Dave Kupernik Market Update July 2016
The market is trending towards a more balanced market than we’ve seen in a couple of years. The seasonal swings in sales volume are more pronounced than last year. July’s sales volume was significantly lower in 2016 versus 2015. In the chart below you will see that inventory has generally increased from this time last year as well as the exact amount of change in sales volume versus July of last year. Some of the drop in sales volume is from lack of inventory in the multi-family market. Another factor is price appreciation in the entry level price point. Over pricing has also had an impact. More homes would have sold this year had they been priced more in line with the market. As I shared in the video update, this year I’ve seen a very, very high level of price reductions.
Quick Year to Date Statistics
Adams County currently has 10% fewer homes on the market than this time last year, however sales volume in July was down over 18% versus July 2015.
Arapahoe County currently has 8% more homes on the market than this time last year, however sales volume in July was down over almost 23% versus July 2015.
Denver County also has a higher inventory of homes on the market than this time last year, up 4.5%. Sales volume in July was down over 16.6% versus July 2015.
Douglas County’s inventory of homes on the market is up 13.3% from this time last year. Sales volume in July was down over 23% versus July 2015.
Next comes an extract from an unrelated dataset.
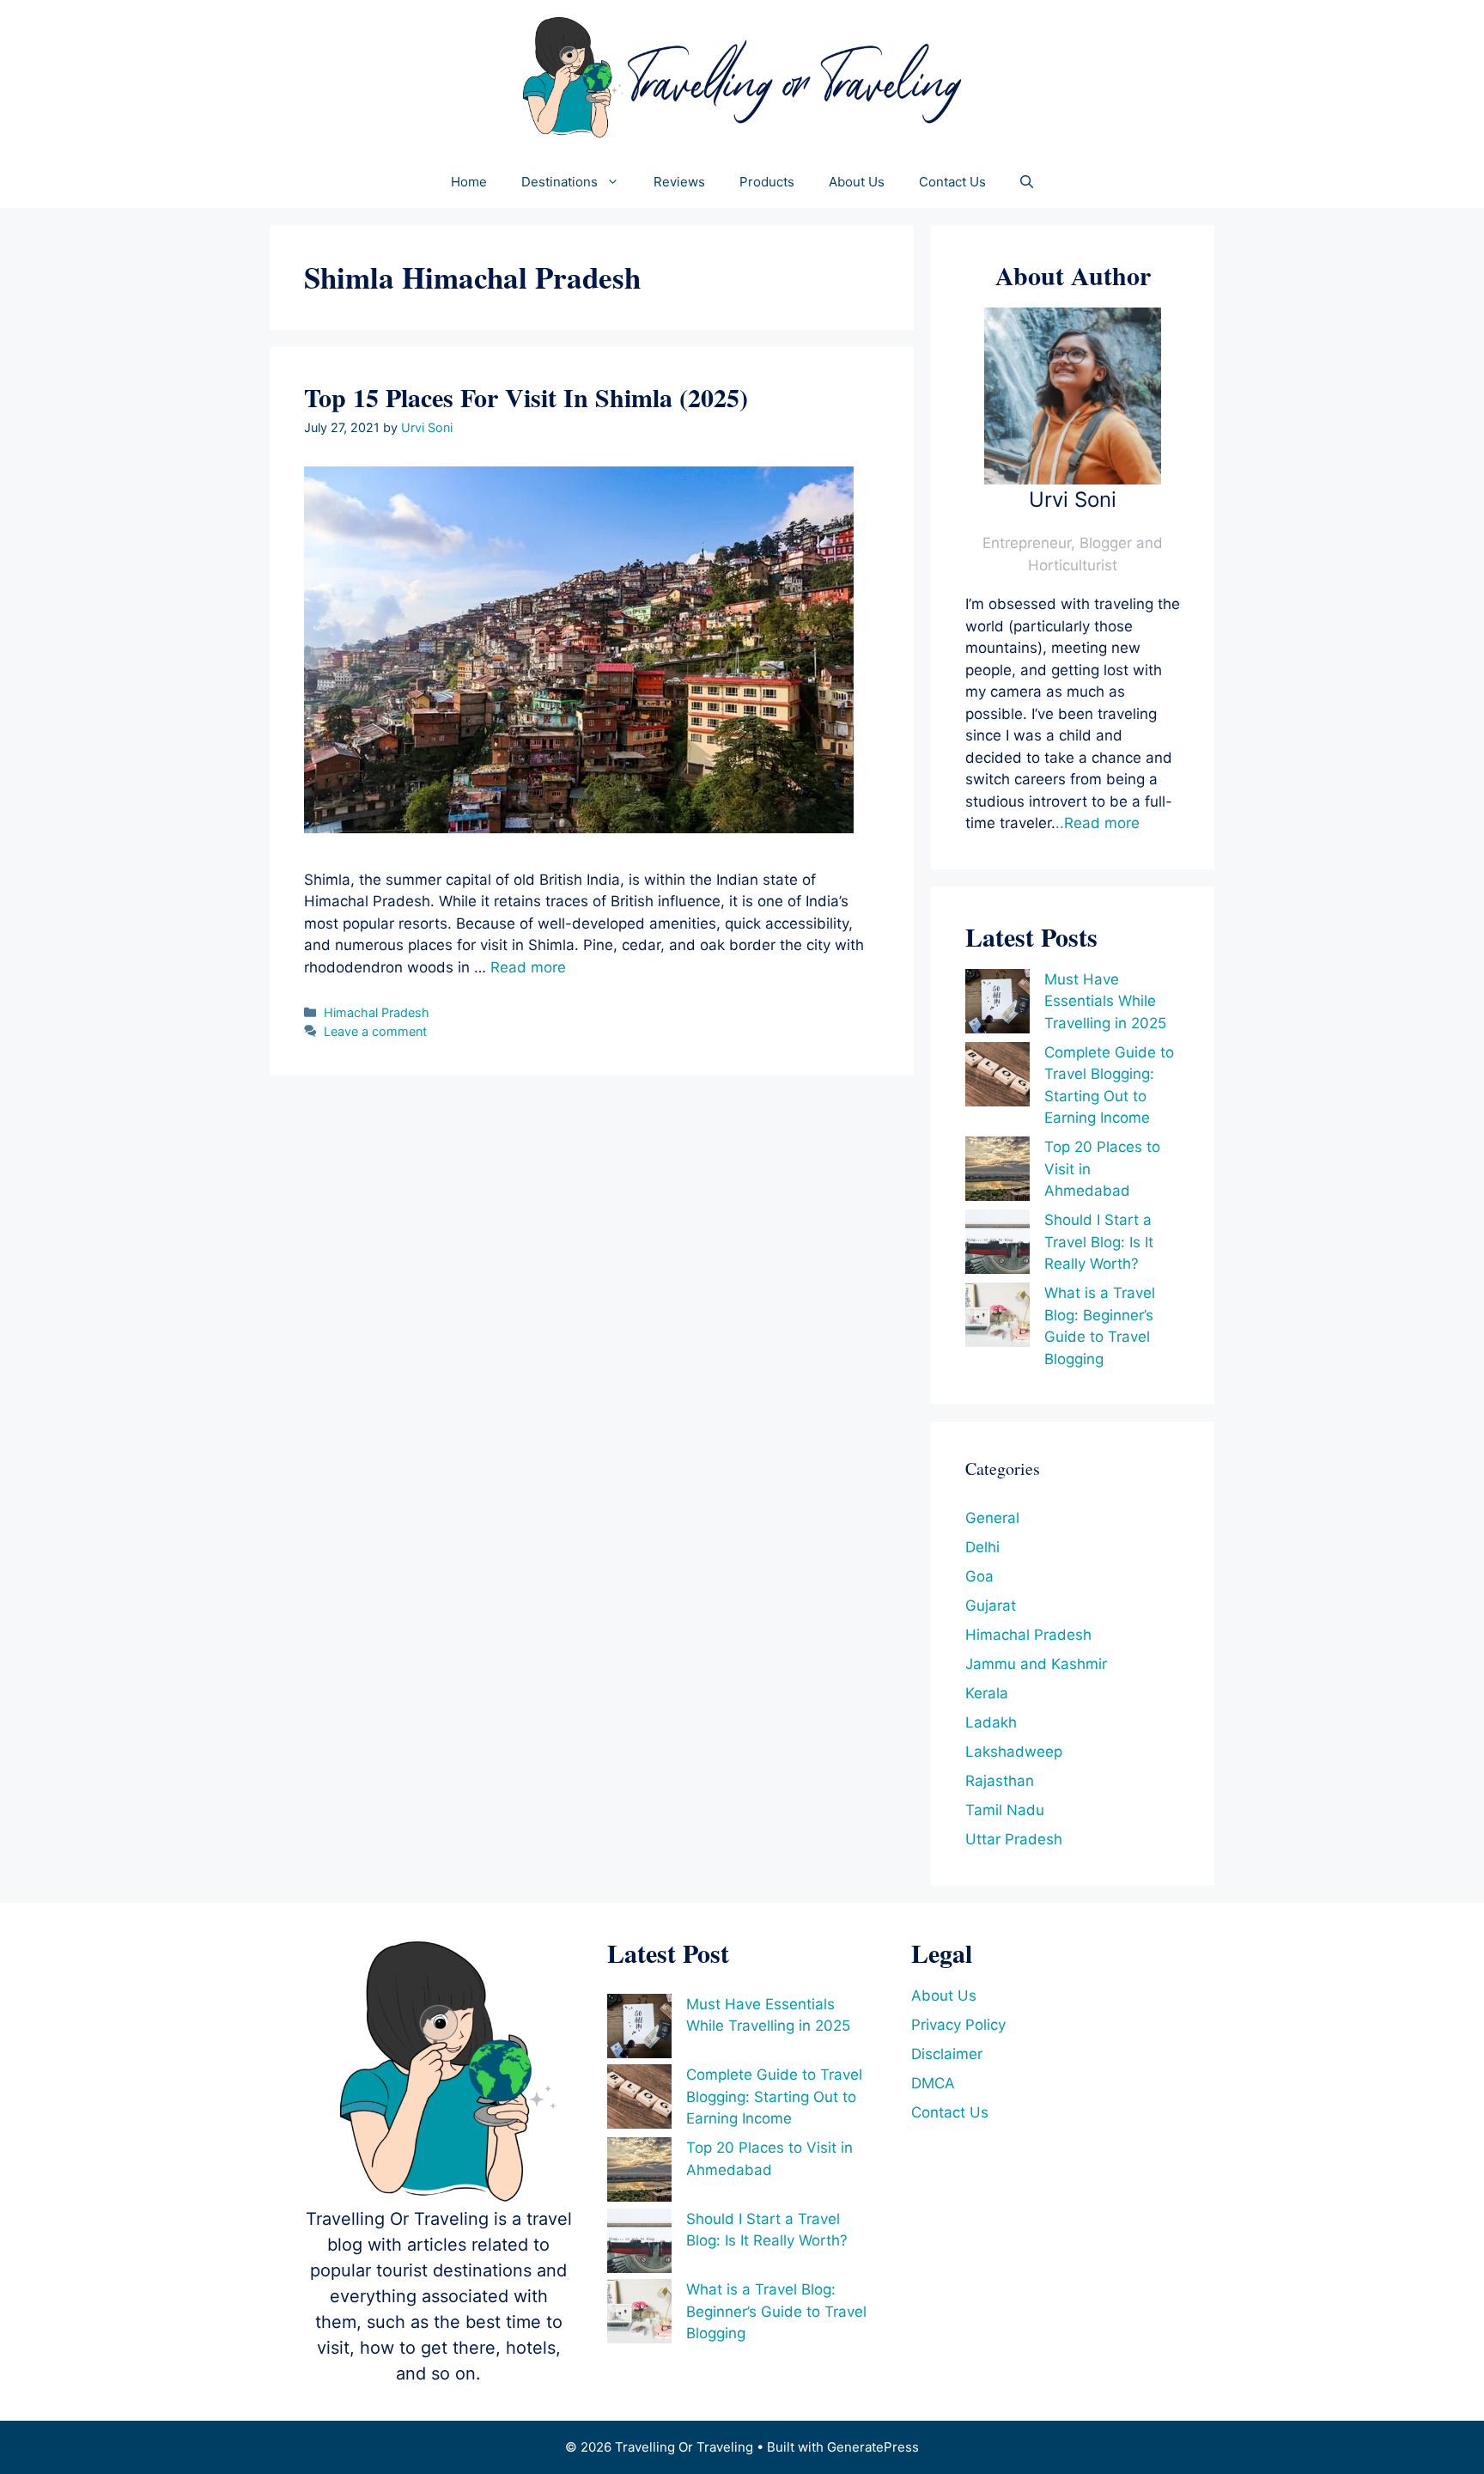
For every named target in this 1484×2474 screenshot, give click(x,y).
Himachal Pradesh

Elbert County currently has a 90-day supply of homes and sales volume is up 1% over this time last year.
Jefferson County’s supply of homes is pretty much equal to last year’s at this time, however sales volume is down 18.5% versus this time last year.
I think the level of inventory is still low enough to cause this market to favor sellers more than buyers in every price point. That being said, I think at least until spring, buyers’ s purchasing power is higher now that it has been in the last couple of years. It is another opportunity for buyers to take advantage of this incredible low interest rate environment. It is an especially good time for any of you who own a home in the sub $400K range to reaps the rewards of the appreciation you’ve gained and move up to another price point that hasn’t seen as much relatively speaking.
There is a good chance that we will see a trickle up effect from all the rental units coming on the market in the next 12 months. The Denver market is in the top 10 for the number of rental units coming on line. That could lead to a surplus of units which will lead to a drop in rental prices; making renting more affordable than purchasing. In turn that could curb some of the demand for entry level housing. It’s probably an 18 + month cycle but an interesting conversation when attempting to determine what the market will do in the next couple of years. There are already signs that commercial lenders are being more cautious in lending for apartment projects.
I do think the current political environment surrounding the presidential election is not doing anyone a favor when it comes to creating any kind of consumer or business confidence. I am hopeful that once the dust settles after November, we will see an upward bounce in confidence. That should lead to a typical busy spring season especially since we have a bit of a cushion in the interest rate market. Rates could go up a bit and still be where they were during much of the recovery.
Meantime, our market will continue to perform well, albeit a bit slower than 2015 and early 2016. August and September are really important indicators as to whether we were seeing a normal seasonal adjustment in July or if there the market is cooling off more than a marginal 5% or so in sales volume. If you remember, the spring and early summer last year were very wet and that led to a longer selling season, so I’m not totally shocked to see a one month drop off in sales. Especially considering we are now in the thick of a contentious election and the effect the high volume of incorrectly priced properties is having.